[Entries on where items are found]
_ _ _
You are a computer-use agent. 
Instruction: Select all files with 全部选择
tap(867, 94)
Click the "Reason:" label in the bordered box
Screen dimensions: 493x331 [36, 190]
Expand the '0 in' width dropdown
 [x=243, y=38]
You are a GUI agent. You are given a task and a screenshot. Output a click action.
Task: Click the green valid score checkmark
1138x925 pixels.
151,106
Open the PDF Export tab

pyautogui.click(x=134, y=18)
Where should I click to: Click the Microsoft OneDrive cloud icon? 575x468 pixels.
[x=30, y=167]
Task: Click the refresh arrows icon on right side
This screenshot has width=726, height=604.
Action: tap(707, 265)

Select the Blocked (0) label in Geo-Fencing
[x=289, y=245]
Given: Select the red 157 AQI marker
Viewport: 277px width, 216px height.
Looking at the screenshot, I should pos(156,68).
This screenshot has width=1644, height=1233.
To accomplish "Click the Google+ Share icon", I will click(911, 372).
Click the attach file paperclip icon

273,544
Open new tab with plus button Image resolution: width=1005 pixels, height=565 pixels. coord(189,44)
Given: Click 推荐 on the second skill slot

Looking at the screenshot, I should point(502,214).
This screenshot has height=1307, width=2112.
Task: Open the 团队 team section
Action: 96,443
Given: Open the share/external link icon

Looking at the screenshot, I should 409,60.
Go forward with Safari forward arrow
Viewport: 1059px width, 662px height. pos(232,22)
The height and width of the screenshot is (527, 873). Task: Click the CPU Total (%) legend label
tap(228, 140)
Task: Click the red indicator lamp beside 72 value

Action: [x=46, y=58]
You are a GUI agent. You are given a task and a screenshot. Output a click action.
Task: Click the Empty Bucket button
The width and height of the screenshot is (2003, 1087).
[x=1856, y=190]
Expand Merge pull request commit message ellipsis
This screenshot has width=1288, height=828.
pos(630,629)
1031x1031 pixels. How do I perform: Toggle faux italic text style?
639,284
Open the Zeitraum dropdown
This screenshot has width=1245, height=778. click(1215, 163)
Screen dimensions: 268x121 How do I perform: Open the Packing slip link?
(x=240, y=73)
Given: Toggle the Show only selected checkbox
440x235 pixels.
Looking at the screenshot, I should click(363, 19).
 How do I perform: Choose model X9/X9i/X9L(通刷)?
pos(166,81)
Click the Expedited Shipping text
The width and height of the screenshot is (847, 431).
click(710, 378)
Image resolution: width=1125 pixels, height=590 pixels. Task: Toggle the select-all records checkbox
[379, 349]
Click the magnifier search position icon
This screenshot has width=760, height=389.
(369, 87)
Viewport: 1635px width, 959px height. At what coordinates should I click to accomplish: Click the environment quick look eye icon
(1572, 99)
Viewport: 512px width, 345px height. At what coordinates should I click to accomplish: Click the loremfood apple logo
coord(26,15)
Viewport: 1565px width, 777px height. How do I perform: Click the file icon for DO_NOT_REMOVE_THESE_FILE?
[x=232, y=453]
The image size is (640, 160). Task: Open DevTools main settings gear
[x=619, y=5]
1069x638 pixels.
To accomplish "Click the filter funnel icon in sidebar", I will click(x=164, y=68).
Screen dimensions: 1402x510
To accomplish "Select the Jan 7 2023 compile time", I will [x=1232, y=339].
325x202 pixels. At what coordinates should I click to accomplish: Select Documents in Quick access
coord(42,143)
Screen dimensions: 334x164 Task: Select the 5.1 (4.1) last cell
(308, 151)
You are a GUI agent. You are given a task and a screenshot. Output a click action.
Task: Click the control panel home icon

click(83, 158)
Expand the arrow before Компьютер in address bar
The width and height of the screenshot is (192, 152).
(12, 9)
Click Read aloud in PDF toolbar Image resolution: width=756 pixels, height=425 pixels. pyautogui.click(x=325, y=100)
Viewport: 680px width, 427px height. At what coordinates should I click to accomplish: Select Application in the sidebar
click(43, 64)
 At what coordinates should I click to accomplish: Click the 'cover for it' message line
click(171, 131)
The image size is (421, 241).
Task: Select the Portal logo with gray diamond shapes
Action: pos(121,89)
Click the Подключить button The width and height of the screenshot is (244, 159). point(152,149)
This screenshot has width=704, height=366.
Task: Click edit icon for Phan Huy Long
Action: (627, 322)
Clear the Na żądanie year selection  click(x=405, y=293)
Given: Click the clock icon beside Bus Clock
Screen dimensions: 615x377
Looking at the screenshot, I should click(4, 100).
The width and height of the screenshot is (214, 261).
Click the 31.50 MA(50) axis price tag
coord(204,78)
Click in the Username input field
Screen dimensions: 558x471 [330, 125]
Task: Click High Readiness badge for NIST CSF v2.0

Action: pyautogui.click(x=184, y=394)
_ _ _
▸ What is being asked
Pull out the listing from the line containing "Viewport: 680px width, 427px" through the line containing "Screen dimensions: 558x471 [330, 125]", both of those lines included, and reproduce each line word for word.

▸ Solution below
Viewport: 680px width, 427px height. At what coordinates should I click to accomplish: Select Application in the sidebar
click(43, 64)
 At what coordinates should I click to accomplish: Click the 'cover for it' message line
click(171, 131)
The image size is (421, 241).
Task: Select the Portal logo with gray diamond shapes
Action: pos(121,89)
Click the Подключить button The width and height of the screenshot is (244, 159). point(152,149)
This screenshot has width=704, height=366.
Task: Click edit icon for Phan Huy Long
Action: (627, 322)
Clear the Na żądanie year selection  click(x=405, y=293)
Given: Click the clock icon beside Bus Clock
Screen dimensions: 615x377
Looking at the screenshot, I should click(4, 100).
The width and height of the screenshot is (214, 261).
Click the 31.50 MA(50) axis price tag
coord(204,78)
Click in the Username input field
Screen dimensions: 558x471 [330, 125]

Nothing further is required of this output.